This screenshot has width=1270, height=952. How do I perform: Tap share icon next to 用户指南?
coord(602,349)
---
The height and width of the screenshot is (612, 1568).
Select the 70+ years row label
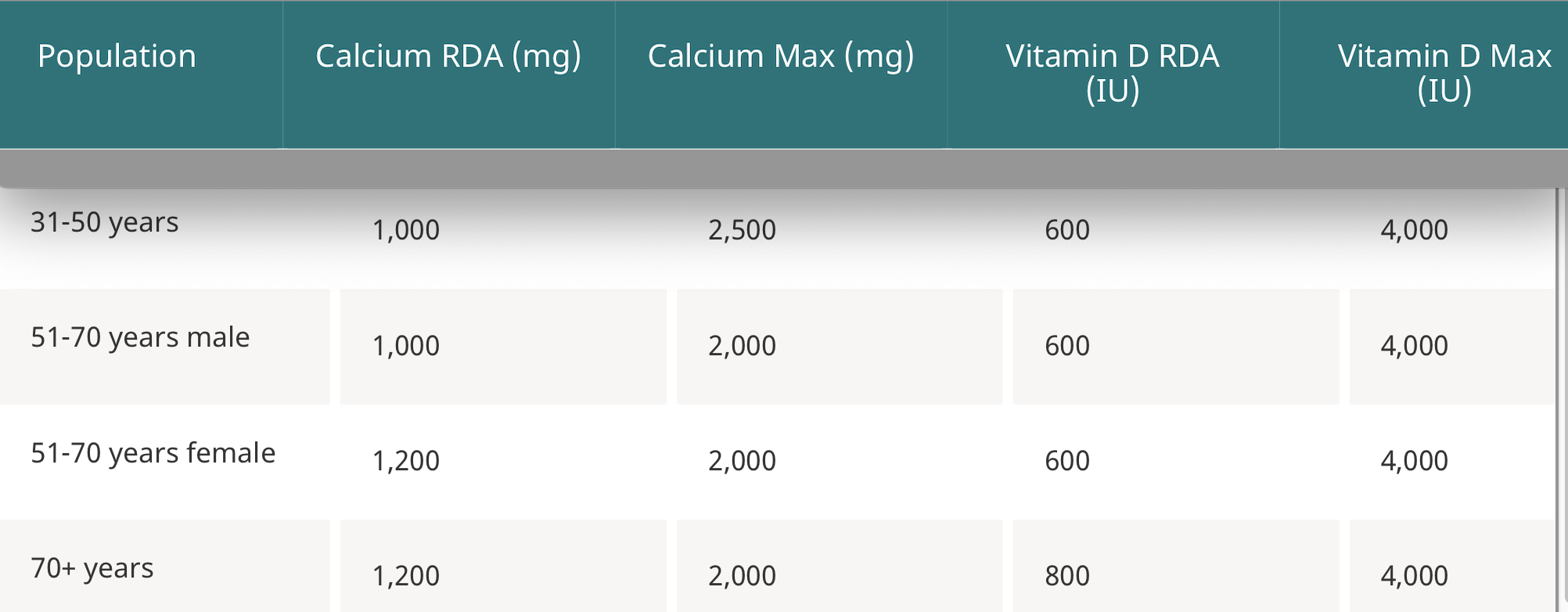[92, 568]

### The request:
Swap "icon" for "button" in the rows starting with the line with "This screenshot has" and going on through the line with "coord(602,349)". Give only those lines, with nothing else changed.

### Task output:
This screenshot has width=1270, height=952. How do I perform: Tap share button next to 用户指南?
coord(602,349)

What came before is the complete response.